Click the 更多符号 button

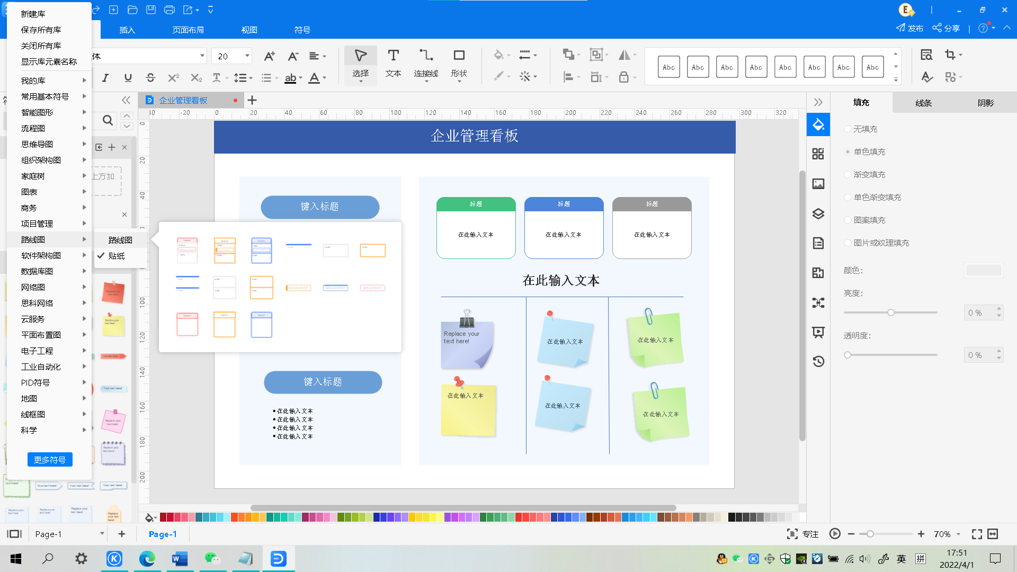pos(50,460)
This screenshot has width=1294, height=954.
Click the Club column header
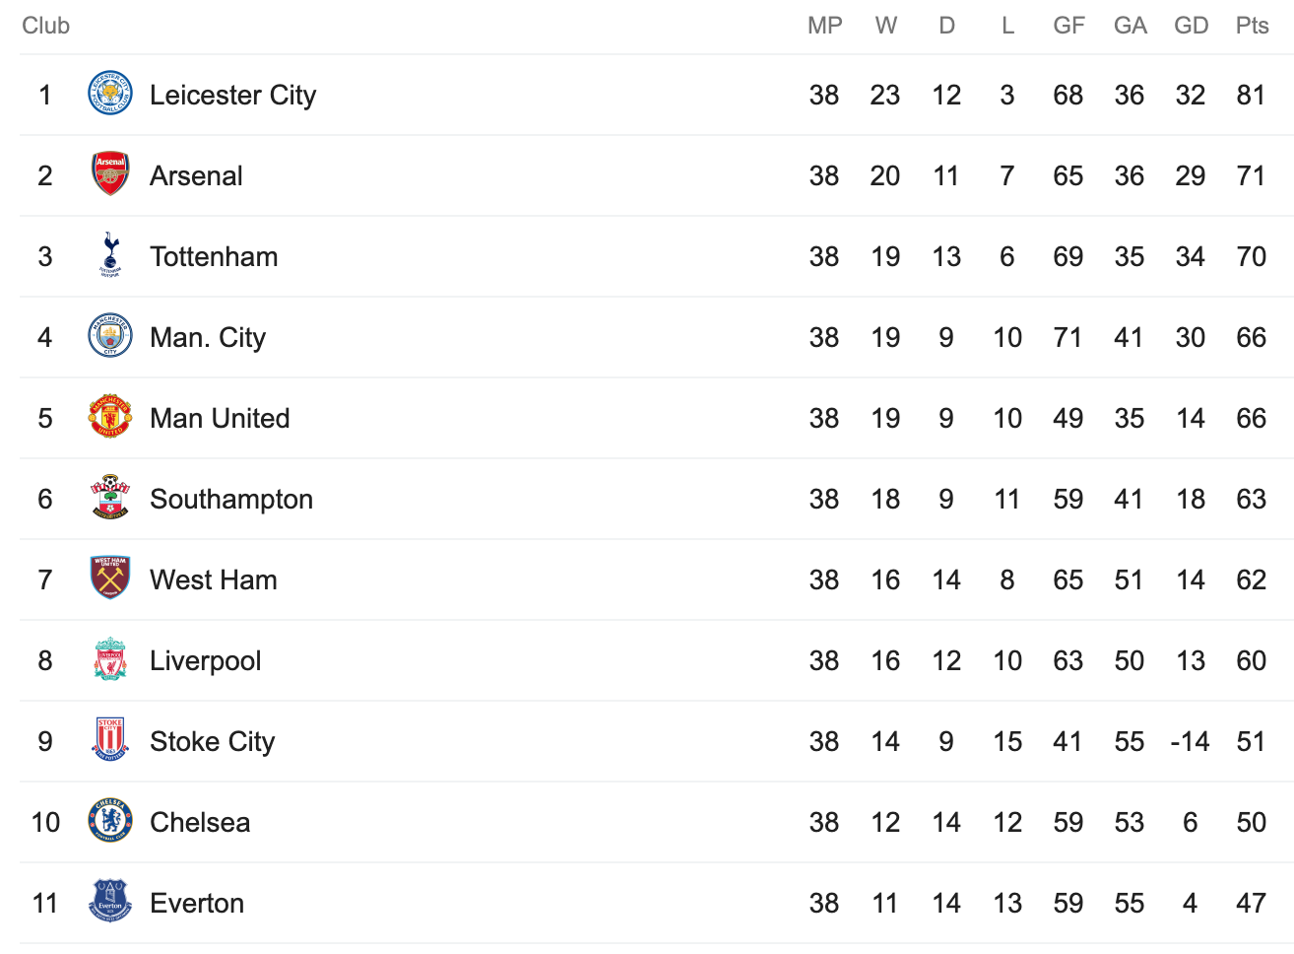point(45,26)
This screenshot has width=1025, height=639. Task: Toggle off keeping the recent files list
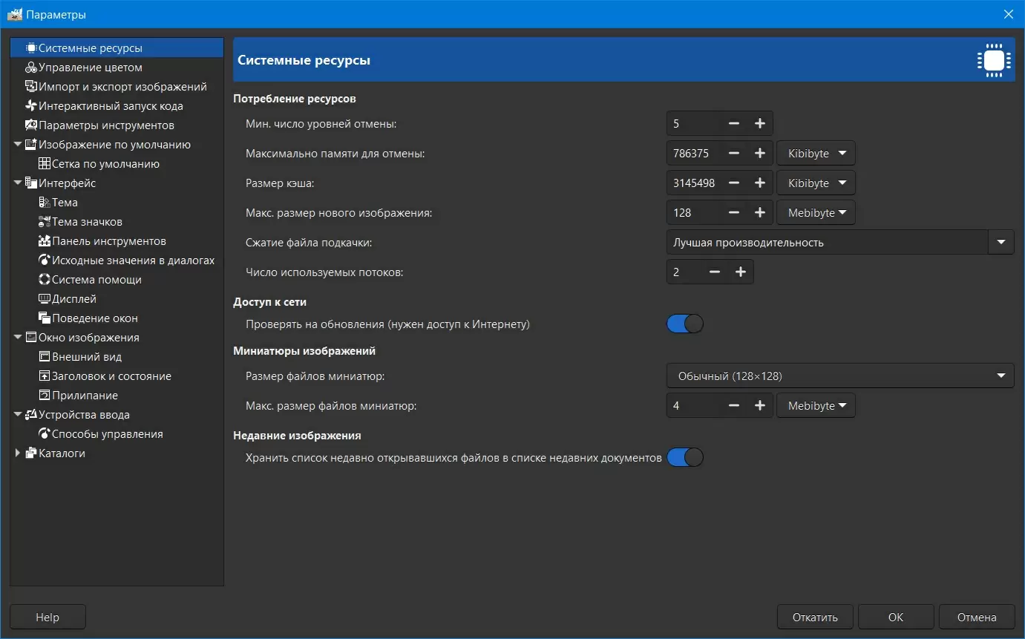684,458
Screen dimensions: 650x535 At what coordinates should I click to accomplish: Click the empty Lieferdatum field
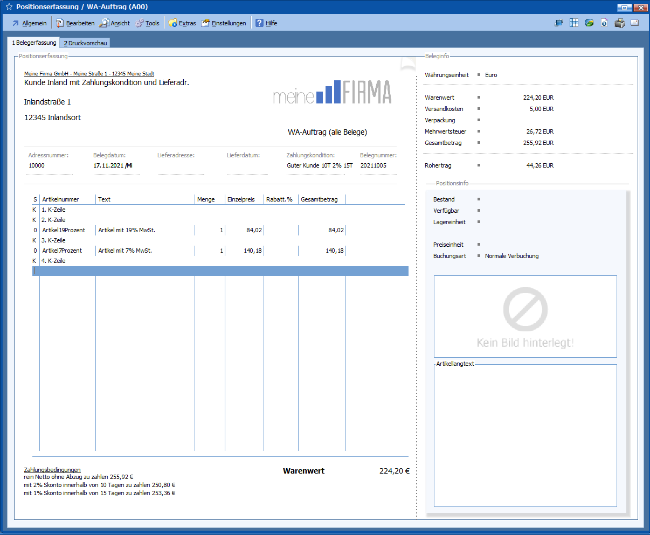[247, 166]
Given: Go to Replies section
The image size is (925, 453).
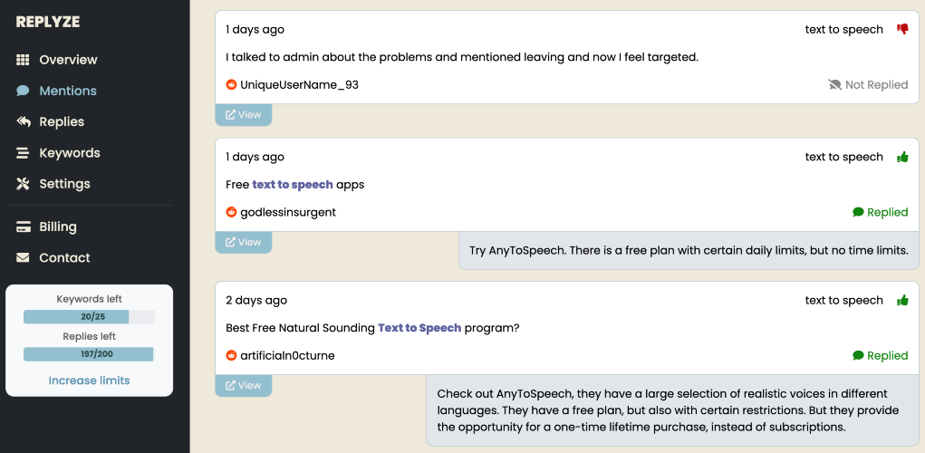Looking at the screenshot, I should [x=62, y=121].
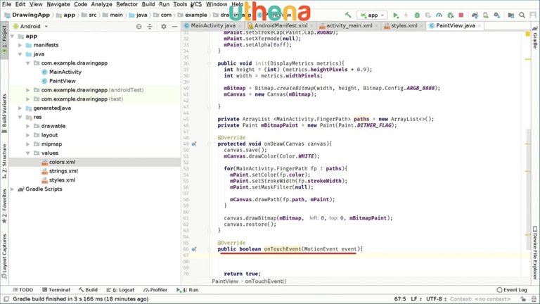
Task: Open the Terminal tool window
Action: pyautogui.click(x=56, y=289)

+ + + + + + +

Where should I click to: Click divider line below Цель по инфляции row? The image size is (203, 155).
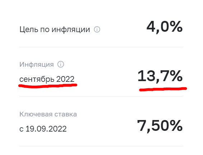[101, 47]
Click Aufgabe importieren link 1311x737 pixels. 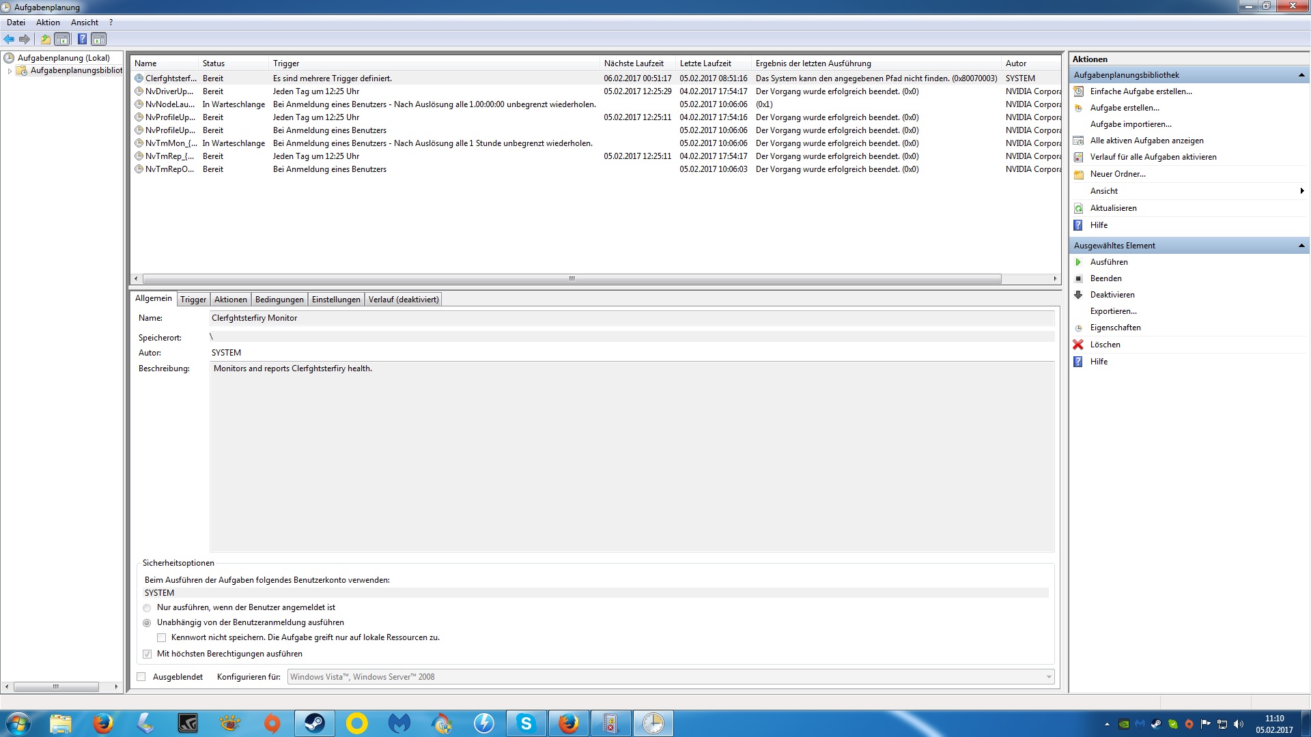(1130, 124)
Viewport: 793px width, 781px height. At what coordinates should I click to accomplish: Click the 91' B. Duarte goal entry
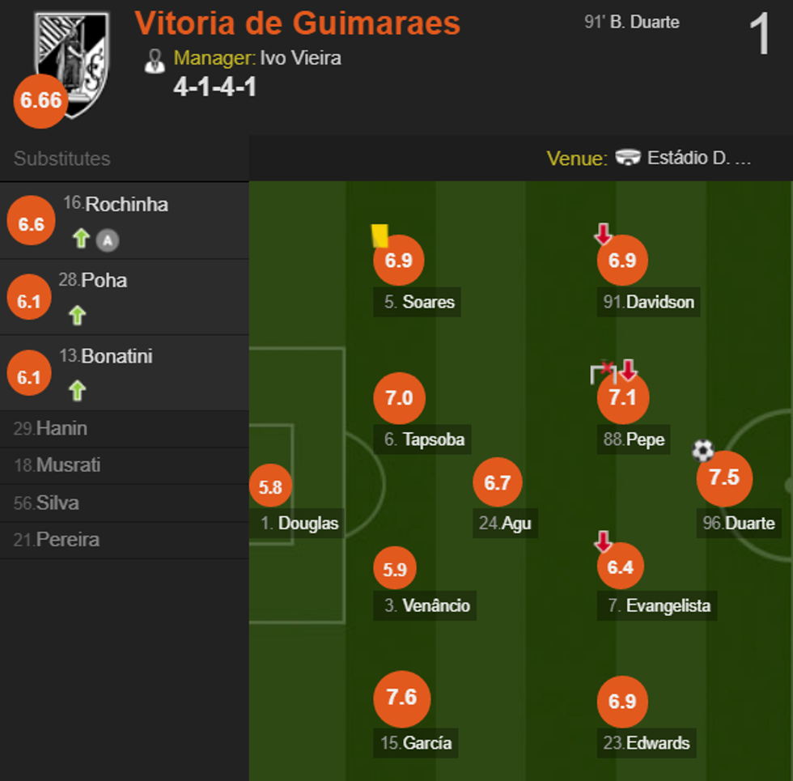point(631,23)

+ + + + + + +

_Exercise objective_
Reproduce the records verbatim, from the line containing "Click the 更多符号 button" up to and including the line containing "Action: pyautogui.click(x=56, y=289)". Omit the pictures from your output.

_Written answer_
Click the 更多符号 button

pos(50,460)
This screenshot has width=1294, height=954.
Click the Club column header
point(45,26)
This screenshot has width=1025, height=639. Task: Toggle off keeping the recent files list
684,458
Screen dimensions: 650x535 At what coordinates should I click to accomplish: Click the empty Lieferdatum field
[247, 166]
Given: Go to Replies section
The image size is (925, 453).
Looking at the screenshot, I should [x=62, y=121].
Task: Open the Terminal tool window
Action: pyautogui.click(x=56, y=289)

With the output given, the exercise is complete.